Domain-Driven Design – How to Clearly Define Boundaries of a Bounded Context

design-patternsdomain-driven-designobject-oriented-design

After a month or so of reading and researching DDD, I decided to start my own project and created DDD with these bounded contexts>

  • Clients
  • Products
  • Orders
  • Billing

Each bounded context has rest API as a presentation layer, domain layer, persistent layer.

So far so good, code is running smooth, but coming from a monolithic world, I am still trying to figure out the following:

  • when I want to create a new client, issue new invoice, create new order I want to for example access list of countries. Do I:

a) create a list of countries in each BC

b) create a Countries BC -> API and use it to get a list of available countries

c) use a 3rd party API and pull data via anticoruption layer in each BC

  • when integrating with 3rd party API using an anti-coruption layer or an adapter layer, what data has to be included in my domain model? For example if I want to integrate a zendesk API with a Client BC. Do I need just a ticketID in my domain, or I have to extract all the data from Zendesk that I want to access and use in a Client BC?

If my MVC app is actually getting data from APIs (presentation layers of my bounded contexts) I find it very difficult to clearly define boundaries of each BC. Does it mean that a properly designed BC would serve a single MVC controller without a need to consume additional APIs?

Best Answer

If your different bounded contexts understand the meaning/purpose of a country differently, then you need to model it appropriately different in each one. However, if we are speaking simply of reference data of ISO codes and names, then I believe it's pretty fair and standard to stash it wherever is convenient and make it accessible to all interested parties. For example: a database, a configuration file, a web service, etc.

I also wanted to look at your model a little bit. The pieces you have listed could very well be "entities" in one "bounded context", depending on the company's structure. BCs often end up being defined around different areas/departments/teams, since that's frequently the natural boundary between "ubiquitous language"s. So for example, instead of Sales/Products/Orders I'd expect the BCs to be along the lines of Sales/Manufacturing/Warehousing.
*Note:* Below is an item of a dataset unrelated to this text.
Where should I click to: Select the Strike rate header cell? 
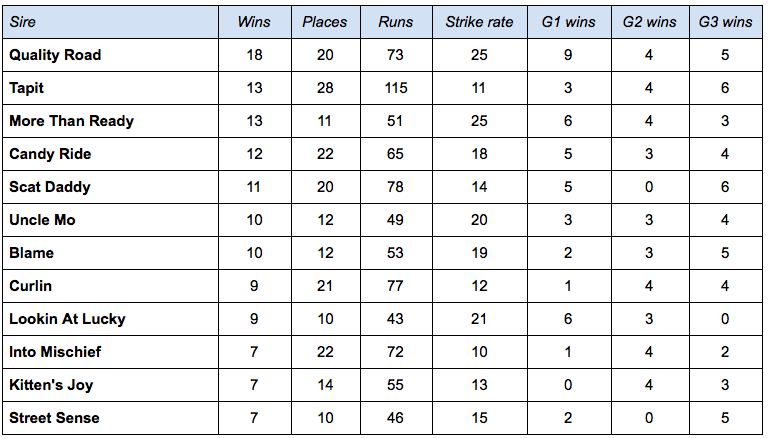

Inside those BCs, you don't focus on the nouns. You focus on the use cases, and create models of the nouns that can fulfill the use cases. The methods on an "aggregate root" execute use cases and make the appropriate changes to the related models.

... all models are wrong, but some are useful.

Also bear in mind that each BC may use an entirely different system or architecture. A given BC may not merit using "DDD software components" at all, and most of them probably don't. DDD is less about prescriptive software components and more about the process of designing software. The point is to focus on understanding the company's bounded contexts, mapping out each context's ubiquitous languages, and modeling the code for that context using their ubiquitous language. That way when you interact with stake holders and refer to the code, it sounds to them like you are speaking in business terms they understand. And recognizing that the same word has different meanings in different BCs.

There are specific patterns brought forth by DDD (e.g. repository, specific layering, etc.) that are means to an end. But these patterns are not guaranteed to be the best patterns for every case, even within DDD. Just like DDD is not "the" answer for every project. You just have to do what your analysis suggests is the most practical thing to do.